Sylvia Turns Seventy

Sunday, October 04, 2015

 

80

I was so focused on not creating extravagant attention to an annual event that even Facebook didn't tell you that I turned 80 yesterday. Family and close friends respected my wish for no gifts and a low key acknowledgment. (I did get emails from Canadian Pharmacies, Medicare, and FlyerTalk.) But in so stressing no big parties, no big focus, no surprises, NPR's pledge drive today helped me realize that I didn't think about what I would like. As a way to mark the day, I'd appreciate donations to build up the MHCAN reserve account. I recently joined the board, and one aim is to strengthen our financial stability by building the reserve account up to $60,000. Then, when government is late in paying for our contracted services, we still comfortably pay bills and meet payroll. http://www.mhcan.org/ (NB: page has sound accompaniment.) Scroll down to donate link – PayPal or Credit Card.

Saturday, October 23, 2010

 

75

On Oct 3 my son made waffles for us – him, his wife, his daughter, my daughter and me.

Looking back from 75 to 70, these last five years have been a withdrawing, wrapping up advocacy, exploring unstructured time.

With intention, I slowly wound down my mental health and disability work, stopped following some lists and websites, tried to be reflective, to say no to further involvement. I made three ego-driven mistakes, twice involving myself in local mental health activities, once agreeing to present People Who at a State Department outreach meeting. I watched my expectations and anger and anxiety and disappointment.

I have hoarded airline reward miles, enough for two major trips, and airline and airport crowding and packing rules and pat downs have become inhibitors. I still sit on my pile of miles.

I was afraid of unstructured time, a blank appointment book, and have learned how quickly a day fills up when there is time to fill it, nooks and crannies cleaned, neighbors visited, phone chats, using the internet to follow up on words and ideas I didn't know about, … I have been startled at how fast tea dates and lunches out add to expenses, and amazed at how having nothing to do fills the days.

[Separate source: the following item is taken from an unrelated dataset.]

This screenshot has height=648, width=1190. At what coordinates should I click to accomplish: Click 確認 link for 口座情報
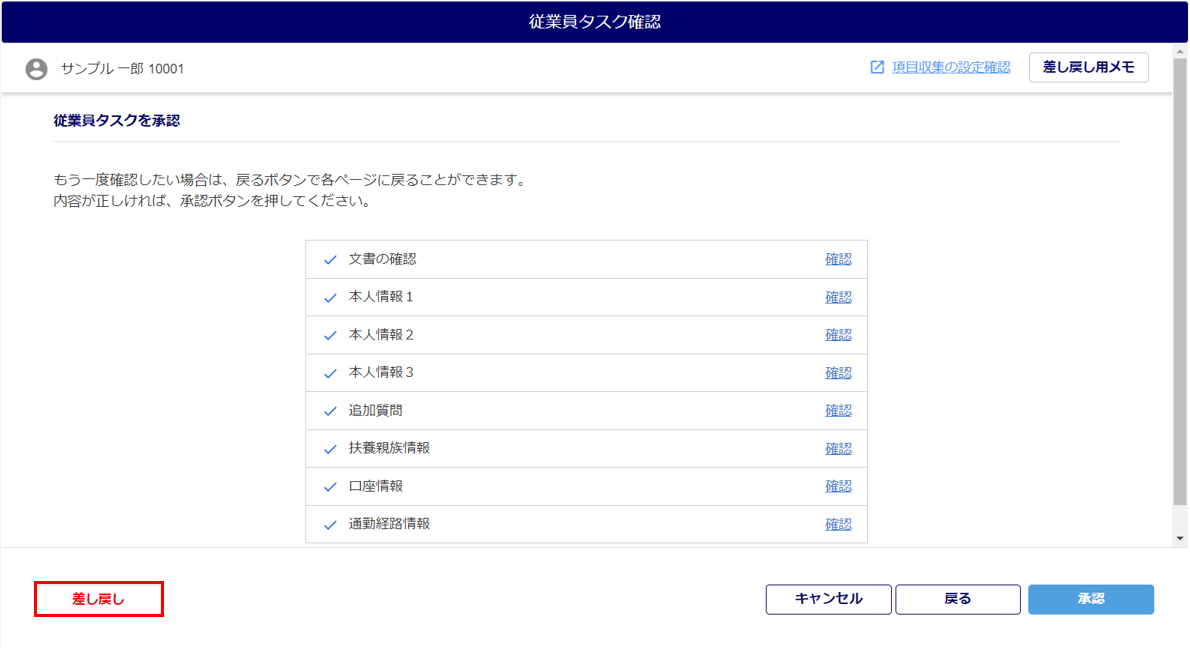click(x=838, y=486)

I have done lots of straightening, puttering at home, discarding and discarding more, most recently most of my hard copy advocacy materials. I've been reading, watching a lot of television (C-Span and soaps), have, most astounding to me, three new friends, and a comrade in my next door neighbor.

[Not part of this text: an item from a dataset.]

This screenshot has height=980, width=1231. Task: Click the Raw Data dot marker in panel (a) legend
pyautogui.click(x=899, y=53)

I have spent attention and time getting ready to die – making sure paperwork, wishes, and options for assistance are all in place, now is my time for separation and closure, for learning the art of dying well.

Wednesday, August 09, 2006

 

I received the APHA 2006 Mental Health Section Award

Here's my acceptance:

I appreciate the recognition that this award conveys and it’s especially nice to receive it here in Boston, where I spent the first half of my life.

It’s been hard to interest consumers in this work and I’m glad to see that the section keeps trying.

I felt respected and included here and more than a diagnosis. Through you, and our work, I learned about a perspective that goes beyond individuals to look at population health.

Today most attention is directed downstream at treatment and rehabilitation. But rescue medicine is not enough. We can use primary prevention to reduce the number of people upstream, the number coming into the system and wanting services. Healthy lifestyles in healthy
communities can reduce the impact of risk factors and create local peer support.

You know this.

I’d like to use this chance to focus on a foundation of health, ... to wonder out loud when hitting one’s partner or having sex with one’s kids became an American tradition, a behavior to not be questioned until it is glaring. I think the mission of this section could be to start with social violence, to end the permission to mistreat each other, just as long as it’s at home.

Studies consistently confirm a very high rate of sexual and physical
abuse among persons who later get diagnosed with mental illness. If this kind of trauma were reduced, I anticipate a significant parallel reduction in the rates of suicide attempts, psychological distress, and long-term trauma based illness.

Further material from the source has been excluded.